● **WORK TO COMPLETE**: Retype exactly the lines from the one containing "The width and height of the screenshot is (580, 212)." through the last line of the records below, including both, and leave out any pictures.

Saved entries
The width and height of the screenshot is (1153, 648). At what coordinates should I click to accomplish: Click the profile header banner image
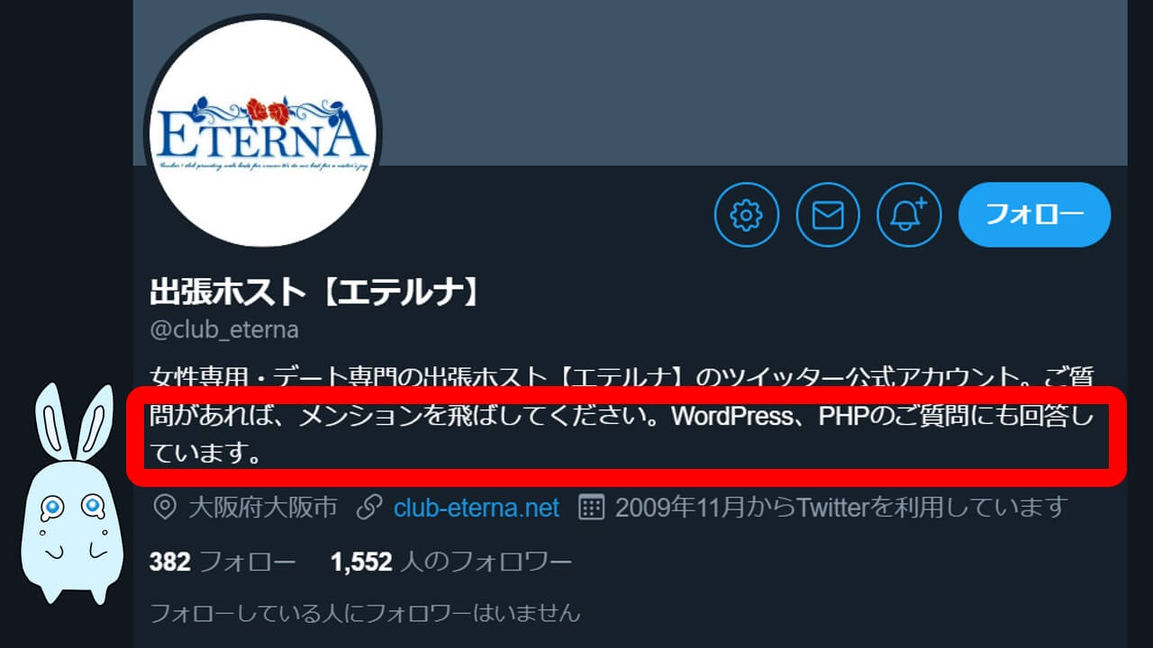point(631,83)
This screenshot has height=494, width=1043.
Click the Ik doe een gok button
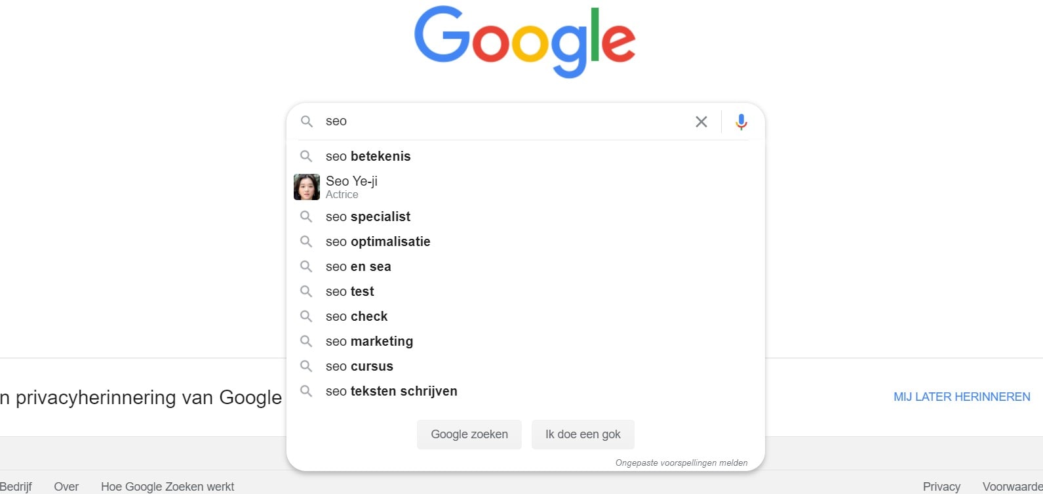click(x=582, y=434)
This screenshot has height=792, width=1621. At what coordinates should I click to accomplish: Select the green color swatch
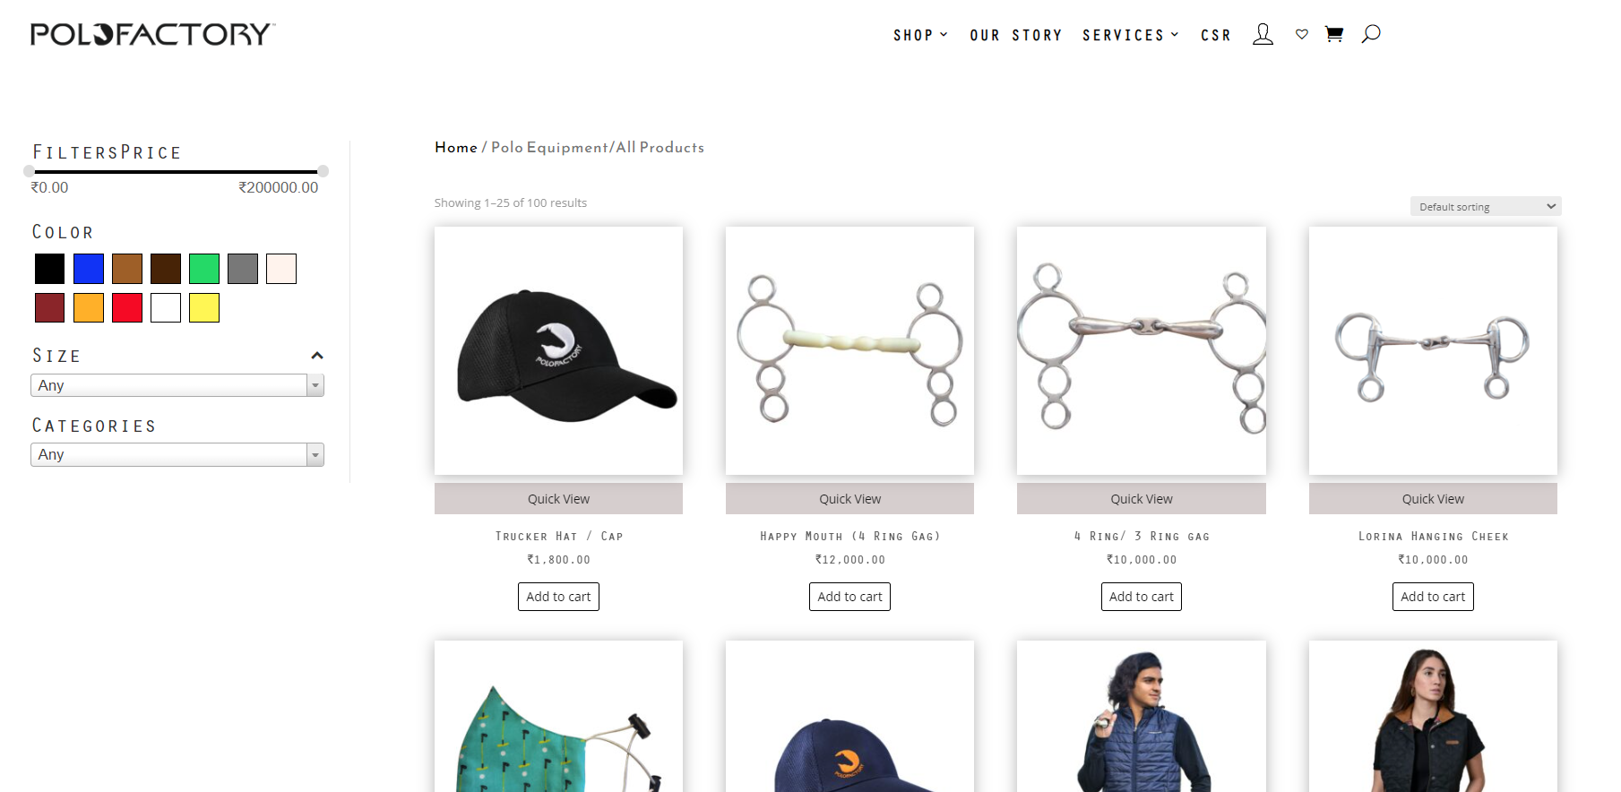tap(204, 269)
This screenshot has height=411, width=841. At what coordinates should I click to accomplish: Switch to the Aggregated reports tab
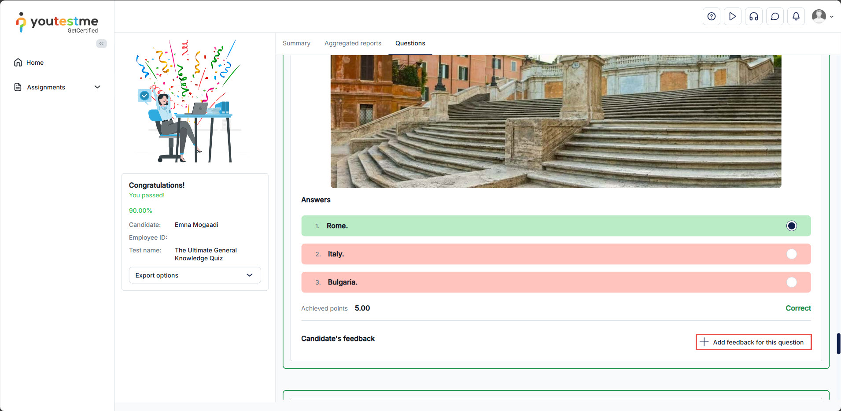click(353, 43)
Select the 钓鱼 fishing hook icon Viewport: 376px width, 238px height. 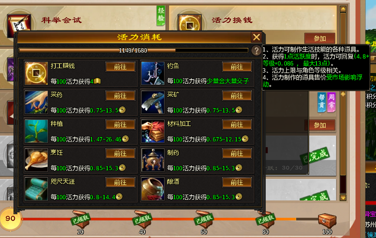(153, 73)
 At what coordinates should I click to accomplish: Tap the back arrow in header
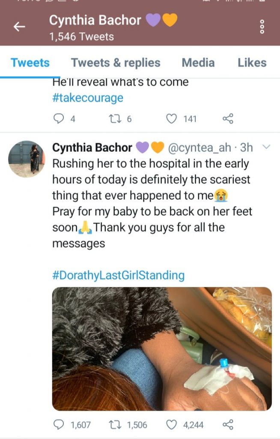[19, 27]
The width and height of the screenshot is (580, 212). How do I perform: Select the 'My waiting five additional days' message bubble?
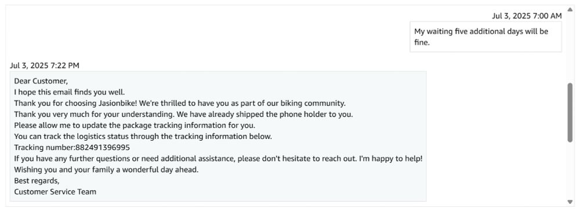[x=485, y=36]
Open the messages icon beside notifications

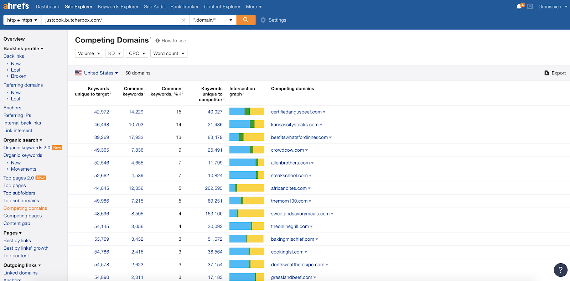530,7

● **SOLUTION TO THIS EXERCISE**:
The width and height of the screenshot is (580, 212). How do I perform: Select the 'My waiting five additional days' message bubble?
[x=485, y=36]
Open the messages icon beside notifications

530,7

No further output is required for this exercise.